Reformas insuficientes

El gobierno japonés ha reconocido el problema y ha implementado iniciativas para tratar de contrarrestarlo. Programas dirigidos a mejorar la reintegración de los ancianos a la sociedad han incluido orientación sobre vida independiente, manejo de relaciones familiares y recuperación de adicciones, según el Ministerio de Justicia. Además, diez municipios han lanzado programas piloto para ofrecer apoyo a personas mayores vulnerables, mientras que se han intensificado los esfuerzos en centros comunitarios.

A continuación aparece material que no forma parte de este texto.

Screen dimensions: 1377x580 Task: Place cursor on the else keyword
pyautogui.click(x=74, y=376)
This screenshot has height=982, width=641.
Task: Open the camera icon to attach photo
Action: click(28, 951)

Sin embargo, los resultados de estas medidas aún son inciertos. El envejecimiento de la población japonesa va en aumento, y los desafíos para mantener a los ancianos fuera de prisión son significativos. Según el Gobierno, se exigirán 2,72 millones de cuidadores para 2040, lo que subraya la necesidad de fomentar la entrada a esta industria y facilitar la llegada de trabajadores extranjeros.

Las cárceles como refugio

En este contexto, algunos ancianos encuentran que las prisiones ofrecen comodidades que les resultan inalcanzables en el exterior: estabilidad, cuidados médicos y la oportunidad de socializar con otros. Incluso se han implementado mecanismos dentro de los centros penitenciarios para enfrentar los desafíos del envejecimiento. Por ejemplo, Tochigi entrena a reclusos más jóvenes con habilidades de enfermería para que asistan a sus compañeros mayores, dijo Megumi, una guardia de prisión. Yoko, una de las reclusas, obtuvo un título técnico en esos cuidados durante su última estancia en prisión y actualmente ayuda a los ancianos en sus necesidades diarias.

El caso de Akiyo, quien cumplió su condena en octubre, es emblemático. Poco antes de su liberación, confesó a CNN que se sentía derrotada y avergonzada. Pensaba en disculparse con su hijo, pero tenía miedo de ser rechazada nuevamente. “Estar sola es algo muy difícil y me avergüenzo de haber acabado en esta situación”, admitió.